• _PROBLEM DESCRIPTION_: Quote the lines of the records below, starting at the line that contains "This screenshot has" and continuing through the end of the records. Leave the pictures out of your answer.

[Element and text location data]
----
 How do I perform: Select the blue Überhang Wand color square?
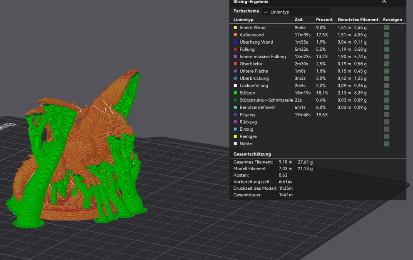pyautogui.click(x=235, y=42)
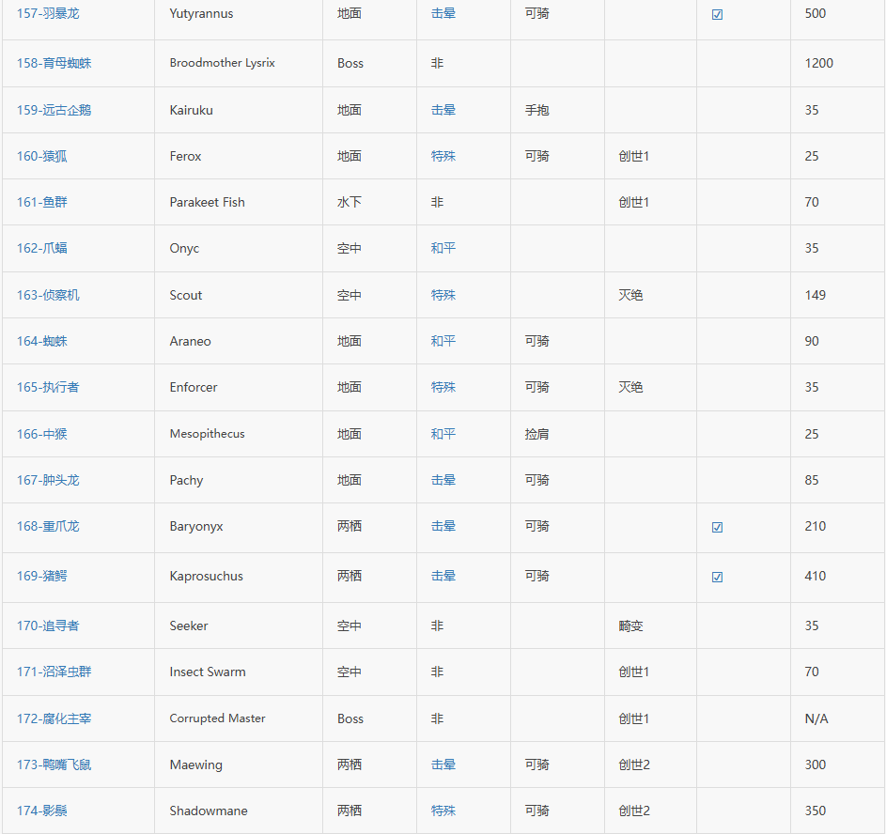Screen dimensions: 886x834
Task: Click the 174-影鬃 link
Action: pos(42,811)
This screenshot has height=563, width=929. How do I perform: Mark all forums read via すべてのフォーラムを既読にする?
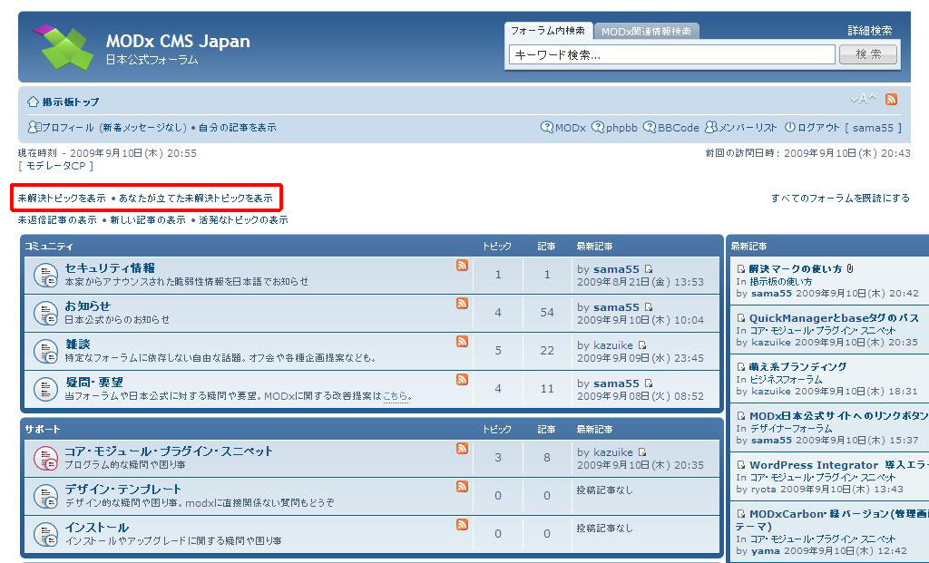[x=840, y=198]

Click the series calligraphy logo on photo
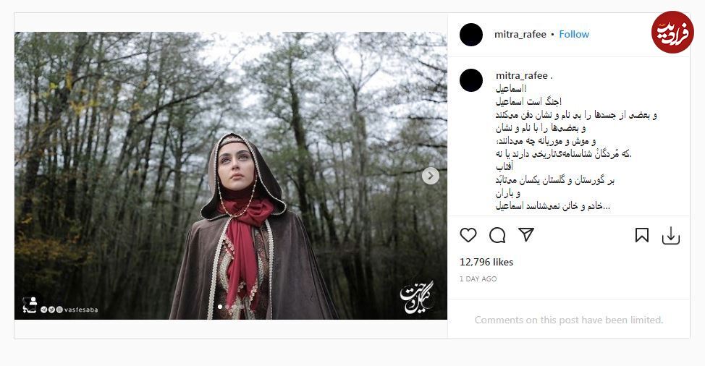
----
• _ANSWER_:
This screenshot has height=563, width=929. How do I perform: Mark all forums read via すべてのフォーラムを既読にする?
[x=840, y=198]

Click the series calligraphy logo on photo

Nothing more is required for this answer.